**What you have to do:** In the entries below, find the line containing "The height and width of the screenshot is (281, 401)." and the line containing "The image size is (661, 335).". Copy those two lines and everything between them exactly, and only that.

═══ Supplied data

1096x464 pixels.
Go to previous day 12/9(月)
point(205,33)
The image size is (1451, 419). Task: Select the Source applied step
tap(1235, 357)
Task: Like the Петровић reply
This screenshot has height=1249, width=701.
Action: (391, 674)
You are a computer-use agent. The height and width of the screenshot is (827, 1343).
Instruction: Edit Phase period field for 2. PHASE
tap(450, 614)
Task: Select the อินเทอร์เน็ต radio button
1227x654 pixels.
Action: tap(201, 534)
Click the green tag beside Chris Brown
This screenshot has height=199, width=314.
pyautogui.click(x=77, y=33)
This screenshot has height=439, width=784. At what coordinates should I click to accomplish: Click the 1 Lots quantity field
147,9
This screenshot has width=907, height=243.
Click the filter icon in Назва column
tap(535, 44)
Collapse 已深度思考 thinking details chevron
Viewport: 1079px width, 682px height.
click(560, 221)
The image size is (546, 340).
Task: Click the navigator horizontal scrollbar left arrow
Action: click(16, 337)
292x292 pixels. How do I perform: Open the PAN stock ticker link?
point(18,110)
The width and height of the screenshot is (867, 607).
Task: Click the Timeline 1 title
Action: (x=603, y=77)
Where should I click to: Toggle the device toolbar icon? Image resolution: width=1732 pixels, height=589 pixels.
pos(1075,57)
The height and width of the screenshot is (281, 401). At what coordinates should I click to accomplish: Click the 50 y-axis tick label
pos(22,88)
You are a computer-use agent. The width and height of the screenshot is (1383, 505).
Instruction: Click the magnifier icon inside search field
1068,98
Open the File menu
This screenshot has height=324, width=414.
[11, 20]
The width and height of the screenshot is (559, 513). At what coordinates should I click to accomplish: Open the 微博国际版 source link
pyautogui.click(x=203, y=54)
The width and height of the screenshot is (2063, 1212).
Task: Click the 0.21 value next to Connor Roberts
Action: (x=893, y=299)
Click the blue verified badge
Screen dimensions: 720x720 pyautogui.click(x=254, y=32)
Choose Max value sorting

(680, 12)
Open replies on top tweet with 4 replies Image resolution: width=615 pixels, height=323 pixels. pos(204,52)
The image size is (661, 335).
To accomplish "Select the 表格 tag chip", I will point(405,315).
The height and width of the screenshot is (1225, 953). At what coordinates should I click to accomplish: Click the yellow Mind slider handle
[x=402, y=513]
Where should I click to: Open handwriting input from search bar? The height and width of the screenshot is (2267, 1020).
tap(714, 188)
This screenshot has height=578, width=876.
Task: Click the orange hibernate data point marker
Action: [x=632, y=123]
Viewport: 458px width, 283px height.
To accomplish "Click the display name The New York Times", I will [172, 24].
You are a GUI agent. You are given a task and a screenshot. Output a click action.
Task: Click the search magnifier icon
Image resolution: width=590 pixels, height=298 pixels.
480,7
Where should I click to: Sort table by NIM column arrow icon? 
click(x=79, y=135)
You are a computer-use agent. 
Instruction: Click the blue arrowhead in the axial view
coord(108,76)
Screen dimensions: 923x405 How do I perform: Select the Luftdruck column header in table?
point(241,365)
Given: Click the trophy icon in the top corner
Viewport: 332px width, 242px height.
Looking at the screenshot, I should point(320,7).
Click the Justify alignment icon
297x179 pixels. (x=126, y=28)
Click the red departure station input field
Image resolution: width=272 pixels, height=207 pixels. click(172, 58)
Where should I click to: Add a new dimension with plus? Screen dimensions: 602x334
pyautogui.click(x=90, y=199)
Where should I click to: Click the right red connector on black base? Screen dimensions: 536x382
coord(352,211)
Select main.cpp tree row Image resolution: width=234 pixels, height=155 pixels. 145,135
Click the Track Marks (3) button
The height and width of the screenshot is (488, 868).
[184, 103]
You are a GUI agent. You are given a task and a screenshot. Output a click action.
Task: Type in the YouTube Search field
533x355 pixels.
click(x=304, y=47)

══════

**Result of this task:**
The height and width of the screenshot is (281, 401). At what coordinates should I click to accomplish: Click the 50 y-axis tick label
pos(22,88)
You are a computer-use agent. The width and height of the screenshot is (1383, 505).
Instruction: Click the magnifier icon inside search field
1068,98
Open the File menu
This screenshot has height=324, width=414.
[11, 20]
The width and height of the screenshot is (559, 513). At what coordinates should I click to accomplish: Open the 微博国际版 source link
pyautogui.click(x=203, y=54)
The width and height of the screenshot is (2063, 1212).
Task: Click the 0.21 value next to Connor Roberts
Action: (x=893, y=299)
Click the blue verified badge
Screen dimensions: 720x720 pyautogui.click(x=254, y=32)
Choose Max value sorting

(680, 12)
Open replies on top tweet with 4 replies Image resolution: width=615 pixels, height=323 pixels. pos(204,52)
The image size is (661, 335).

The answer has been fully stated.